I’ve been exploring GraalVM lately, and it’s a fascinating technology. However, it took a deep dive into several articles to fully grasp GraalVM’s intricacies. Initially, it might appear to be a completely new Java Virtual Machine, but that’s not entirely accurate. It introduces specific enhancements to the existing Java VM, rather than replacing it entirely. Components like Garbage Collectors, Heap Memory structure, Class Loader, and ByteCode format remain unchanged. As stated in its description, “GraalVM is a high-performance JDK distribution designed to accelerate the execution…” Downloading the Community edition essentially provides the familiar HotSpot/OpenJDK bundled with significant additions. The key components include:
- GraalVM Compiler: This is the heart of GraalVM and the primary focus for most users. It’s not a replacement for the Java source code compiler (javac), but rather a new Just-In-Time (JIT) compiler. Its role is to compile Java Bytecodes directly into native machine code.
- GraalVM Native Image: This technology allows ahead-of-time compilation of Java applications into native executables. These native applications don’t rely on a traditional JVM, eliminating the need for an interpreter, JIT compiler, or even class loaders. However, they still require runtime components, known as “Substrate VM,” for tasks like garbage collection and thread scheduling. Whether Substrate VM can be classified as a true VM is debatable.
- Truffle Language Implementation Framework: This is a powerful component worthy of its own discussion. Truffle simplifies the creation of programming language implementations as interpreters (written in Java) using self-modifying Abstract Syntax Trees. This framework has enabled the development of highly efficient Ruby, Python, and JavaScript implementations that run on GraalVM. While these implementations can run on a standard JVM, they perform significantly better with GraalVM’s JIT compiler. This provides a comprehensive and insightful resource on this topic.
GraalVM Compiler in Depth
The Java HotSpot VM uses a hybrid approach to execute bytecode generated by javac and stored in .class files. Initially, it interprets the code, then employs a fast but non-optimizing JIT compiler (C1) to convert frequently used (hot) methods into native code. Subsequently, methods subjected to very high invocation rates (very hot methods) undergo JIT compilation by C2, a slower but highly optimizing JIT compiler. This process is well-explained in here.

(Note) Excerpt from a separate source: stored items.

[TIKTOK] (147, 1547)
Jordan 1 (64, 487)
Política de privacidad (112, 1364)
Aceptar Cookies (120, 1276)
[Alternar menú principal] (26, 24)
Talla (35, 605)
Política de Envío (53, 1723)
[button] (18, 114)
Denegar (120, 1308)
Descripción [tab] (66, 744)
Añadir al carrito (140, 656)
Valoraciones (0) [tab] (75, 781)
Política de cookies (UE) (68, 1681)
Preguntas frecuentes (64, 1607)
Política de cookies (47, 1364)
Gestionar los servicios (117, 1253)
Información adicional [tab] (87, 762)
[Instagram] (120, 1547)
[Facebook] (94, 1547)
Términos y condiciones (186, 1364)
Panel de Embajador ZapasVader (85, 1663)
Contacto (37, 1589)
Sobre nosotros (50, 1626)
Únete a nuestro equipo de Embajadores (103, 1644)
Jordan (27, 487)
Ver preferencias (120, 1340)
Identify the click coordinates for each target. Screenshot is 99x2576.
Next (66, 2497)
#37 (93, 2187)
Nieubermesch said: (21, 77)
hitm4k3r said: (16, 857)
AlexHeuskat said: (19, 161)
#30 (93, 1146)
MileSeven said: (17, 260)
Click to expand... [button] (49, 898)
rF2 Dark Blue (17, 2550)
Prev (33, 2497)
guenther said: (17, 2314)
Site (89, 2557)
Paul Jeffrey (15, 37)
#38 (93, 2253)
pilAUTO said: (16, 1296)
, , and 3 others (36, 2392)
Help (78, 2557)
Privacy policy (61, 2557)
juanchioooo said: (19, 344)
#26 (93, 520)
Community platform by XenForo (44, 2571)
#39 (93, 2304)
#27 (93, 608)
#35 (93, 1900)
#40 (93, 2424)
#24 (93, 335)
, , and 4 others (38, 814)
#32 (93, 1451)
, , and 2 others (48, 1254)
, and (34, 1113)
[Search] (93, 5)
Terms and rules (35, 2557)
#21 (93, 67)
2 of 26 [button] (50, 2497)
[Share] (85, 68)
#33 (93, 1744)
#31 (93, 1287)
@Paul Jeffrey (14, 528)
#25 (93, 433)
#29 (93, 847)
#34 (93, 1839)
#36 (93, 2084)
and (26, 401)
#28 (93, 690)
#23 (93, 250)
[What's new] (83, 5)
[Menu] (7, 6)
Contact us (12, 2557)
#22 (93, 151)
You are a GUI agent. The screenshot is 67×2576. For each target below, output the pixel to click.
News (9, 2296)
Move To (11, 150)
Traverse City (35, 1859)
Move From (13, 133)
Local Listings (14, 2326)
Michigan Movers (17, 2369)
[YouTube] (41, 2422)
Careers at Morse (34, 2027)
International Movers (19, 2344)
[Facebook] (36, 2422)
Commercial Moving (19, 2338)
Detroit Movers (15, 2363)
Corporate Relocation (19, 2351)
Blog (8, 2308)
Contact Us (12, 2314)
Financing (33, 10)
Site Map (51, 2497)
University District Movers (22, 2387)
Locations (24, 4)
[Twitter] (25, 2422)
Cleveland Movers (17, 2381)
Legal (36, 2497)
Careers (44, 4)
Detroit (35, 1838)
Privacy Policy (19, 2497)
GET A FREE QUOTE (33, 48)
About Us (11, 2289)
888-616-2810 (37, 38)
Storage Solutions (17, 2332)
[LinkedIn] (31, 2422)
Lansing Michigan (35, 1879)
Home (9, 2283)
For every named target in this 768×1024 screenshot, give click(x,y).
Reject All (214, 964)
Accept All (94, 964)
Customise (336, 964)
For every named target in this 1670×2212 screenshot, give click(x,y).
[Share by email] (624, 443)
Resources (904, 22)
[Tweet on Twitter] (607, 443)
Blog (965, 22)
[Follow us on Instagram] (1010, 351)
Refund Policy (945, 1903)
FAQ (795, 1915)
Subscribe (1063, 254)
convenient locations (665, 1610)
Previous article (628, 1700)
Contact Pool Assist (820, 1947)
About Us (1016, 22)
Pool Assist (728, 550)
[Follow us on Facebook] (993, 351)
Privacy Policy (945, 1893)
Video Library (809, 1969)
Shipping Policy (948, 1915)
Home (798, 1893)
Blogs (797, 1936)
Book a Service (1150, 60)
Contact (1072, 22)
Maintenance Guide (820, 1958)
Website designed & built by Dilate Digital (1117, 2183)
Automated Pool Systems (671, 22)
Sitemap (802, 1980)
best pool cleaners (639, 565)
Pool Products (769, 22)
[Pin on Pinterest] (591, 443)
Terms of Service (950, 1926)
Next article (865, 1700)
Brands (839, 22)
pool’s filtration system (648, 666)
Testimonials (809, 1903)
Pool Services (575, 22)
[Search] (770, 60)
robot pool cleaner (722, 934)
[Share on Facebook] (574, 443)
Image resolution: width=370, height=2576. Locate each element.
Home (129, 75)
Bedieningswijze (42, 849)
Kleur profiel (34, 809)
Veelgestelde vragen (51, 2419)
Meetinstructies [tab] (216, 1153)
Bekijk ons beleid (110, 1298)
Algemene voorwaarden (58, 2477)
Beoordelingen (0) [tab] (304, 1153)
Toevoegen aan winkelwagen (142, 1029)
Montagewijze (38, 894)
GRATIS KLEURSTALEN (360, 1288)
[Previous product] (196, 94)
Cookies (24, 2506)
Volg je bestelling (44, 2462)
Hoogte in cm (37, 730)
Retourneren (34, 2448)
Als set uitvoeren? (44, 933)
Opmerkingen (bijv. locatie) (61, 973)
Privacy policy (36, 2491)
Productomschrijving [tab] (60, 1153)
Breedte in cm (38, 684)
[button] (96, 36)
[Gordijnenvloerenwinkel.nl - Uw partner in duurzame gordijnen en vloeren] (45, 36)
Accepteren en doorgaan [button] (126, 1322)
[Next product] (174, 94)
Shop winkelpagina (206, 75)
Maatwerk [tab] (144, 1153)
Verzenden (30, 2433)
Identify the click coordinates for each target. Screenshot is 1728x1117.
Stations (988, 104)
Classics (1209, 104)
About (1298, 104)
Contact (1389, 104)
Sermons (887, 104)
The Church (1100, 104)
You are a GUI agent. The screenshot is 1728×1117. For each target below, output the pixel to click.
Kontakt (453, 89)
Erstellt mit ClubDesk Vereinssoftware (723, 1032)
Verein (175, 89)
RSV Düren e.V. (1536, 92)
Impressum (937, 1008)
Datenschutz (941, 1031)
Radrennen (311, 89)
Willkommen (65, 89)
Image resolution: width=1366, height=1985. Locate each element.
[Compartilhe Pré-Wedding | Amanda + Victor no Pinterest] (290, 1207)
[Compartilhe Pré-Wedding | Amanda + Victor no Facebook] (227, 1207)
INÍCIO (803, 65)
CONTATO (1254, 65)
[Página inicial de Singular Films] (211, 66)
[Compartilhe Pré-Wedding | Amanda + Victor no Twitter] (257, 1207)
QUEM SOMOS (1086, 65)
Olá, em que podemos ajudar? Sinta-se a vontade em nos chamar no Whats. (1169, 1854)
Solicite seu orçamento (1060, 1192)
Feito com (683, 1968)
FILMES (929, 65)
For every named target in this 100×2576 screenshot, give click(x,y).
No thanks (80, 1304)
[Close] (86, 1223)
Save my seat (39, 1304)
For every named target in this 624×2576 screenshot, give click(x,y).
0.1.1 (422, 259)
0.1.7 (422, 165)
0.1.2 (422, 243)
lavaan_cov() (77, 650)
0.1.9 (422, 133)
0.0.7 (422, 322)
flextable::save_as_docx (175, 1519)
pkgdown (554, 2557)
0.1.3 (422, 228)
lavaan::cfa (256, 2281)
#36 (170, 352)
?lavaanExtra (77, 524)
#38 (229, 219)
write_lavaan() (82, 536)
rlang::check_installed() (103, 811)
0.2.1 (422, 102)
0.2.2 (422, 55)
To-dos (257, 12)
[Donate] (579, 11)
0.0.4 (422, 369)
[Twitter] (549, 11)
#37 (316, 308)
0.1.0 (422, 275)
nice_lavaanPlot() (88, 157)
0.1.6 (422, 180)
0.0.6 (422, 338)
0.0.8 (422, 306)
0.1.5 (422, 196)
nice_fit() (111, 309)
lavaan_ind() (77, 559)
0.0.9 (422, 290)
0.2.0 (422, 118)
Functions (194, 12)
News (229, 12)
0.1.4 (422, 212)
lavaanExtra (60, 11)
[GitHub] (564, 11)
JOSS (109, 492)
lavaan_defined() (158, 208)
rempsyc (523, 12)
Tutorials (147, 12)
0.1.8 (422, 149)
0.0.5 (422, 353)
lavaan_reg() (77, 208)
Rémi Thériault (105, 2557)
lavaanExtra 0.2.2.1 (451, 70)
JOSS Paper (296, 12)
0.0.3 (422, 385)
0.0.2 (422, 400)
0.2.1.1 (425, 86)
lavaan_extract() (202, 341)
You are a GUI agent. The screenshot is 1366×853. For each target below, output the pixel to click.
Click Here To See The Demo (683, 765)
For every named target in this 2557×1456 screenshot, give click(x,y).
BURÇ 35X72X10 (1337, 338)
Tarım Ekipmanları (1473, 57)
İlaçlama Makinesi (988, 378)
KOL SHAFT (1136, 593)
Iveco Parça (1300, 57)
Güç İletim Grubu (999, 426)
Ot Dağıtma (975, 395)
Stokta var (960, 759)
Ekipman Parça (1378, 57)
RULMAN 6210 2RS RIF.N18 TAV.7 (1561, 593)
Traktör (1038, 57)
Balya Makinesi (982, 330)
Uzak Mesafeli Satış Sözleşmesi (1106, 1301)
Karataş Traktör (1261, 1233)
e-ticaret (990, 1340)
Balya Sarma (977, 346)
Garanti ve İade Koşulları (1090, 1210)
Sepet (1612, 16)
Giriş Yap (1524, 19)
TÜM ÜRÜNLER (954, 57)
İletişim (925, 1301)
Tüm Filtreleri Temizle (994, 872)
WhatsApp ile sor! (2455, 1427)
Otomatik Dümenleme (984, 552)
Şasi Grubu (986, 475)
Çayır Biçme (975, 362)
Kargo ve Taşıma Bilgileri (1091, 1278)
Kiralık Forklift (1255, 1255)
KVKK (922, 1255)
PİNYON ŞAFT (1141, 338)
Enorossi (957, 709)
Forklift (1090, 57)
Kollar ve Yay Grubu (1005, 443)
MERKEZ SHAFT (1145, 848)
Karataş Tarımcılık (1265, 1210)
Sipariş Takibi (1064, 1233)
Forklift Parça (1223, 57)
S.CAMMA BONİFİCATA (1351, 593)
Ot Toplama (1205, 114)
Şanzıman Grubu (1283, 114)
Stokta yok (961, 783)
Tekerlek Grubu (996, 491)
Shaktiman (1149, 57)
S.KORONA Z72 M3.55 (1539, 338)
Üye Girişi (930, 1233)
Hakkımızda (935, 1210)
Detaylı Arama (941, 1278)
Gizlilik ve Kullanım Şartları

While this hybrid model is effective, it’s not exclusive to HotSpot JVM, as discussed in here and here. Despite the sophistication of the C2 JIT compiler, particularly its use of Profile Guided Optimization, a team of brilliant minds sought to develop an even more powerful replacement. This led to the creation of the GraalVM Compiler, a cutting-edge speculative, profile-guided JIT Compiler designed to supersede C2.
The HotSpot JVM incorporates the JVMCI (Java Virtual Machine Compiler Interface), enabling code to interact with a JIT compiler. Through JVMCI, bytecodes can be passed to a JIT compiler for compilation, and the resulting native code can be integrated into the VM. This interface allows plugging in different JIT compilers, including the GraalVM Compiler, effectively replacing the default C2 JIT.
While the GraalVM Compiler is included in standard OpenJDK and Oracle JDK distributions, activating it requires specific VM options: -XX:+UnlockExperimentalVMOptions -XX:+EnableJVMCI -XX:+UseJVMCICompiler. A more common approach is to install the GraalVM JDK distribution, which comes pre-configured with the GraalVM Compiler enabled alongside other associated technologies like Native Image, Truffle, and Substrate.
The GraalVM Compiler itself is written in Java, necessitating the conversion of its own bytecodes into native code. This process, known as bootstrapping, can be achieved through two primary methods. The first involves ahead-of-time compilation using Native Image. Alternatively, C1 can be utilized for initial compilation into non-optimized native code, allowing the compiler to self-optimize as its methods become frequently invoked.
here highlights the GraalVM Compiler’s utilization of an Intermediate Representation (IR). To clarify its role in relation to standard Java bytecodes, this article provides a clear explanation. Essentially, the process follows this sequence: Java ByteCode -> IR -> Machine Code. The JIT compiler translates Java bytecode into SSA IR, represented as a graph encompassing control flow and data flow. Each bytecode maps to multiple nodes in the IR graph (note: some bytecodes don’t have direct IR node counterparts). Optimization then takes place on this IR graph.
While I’ve primarily referred to the GraalVM Compiler as a replacement for the C2 JIT compiler, this article suggests that it replaces both C1 and C2. However, most resources, such as here, explicitly state that it solely replaces C2. This discrepancy requires further investigation.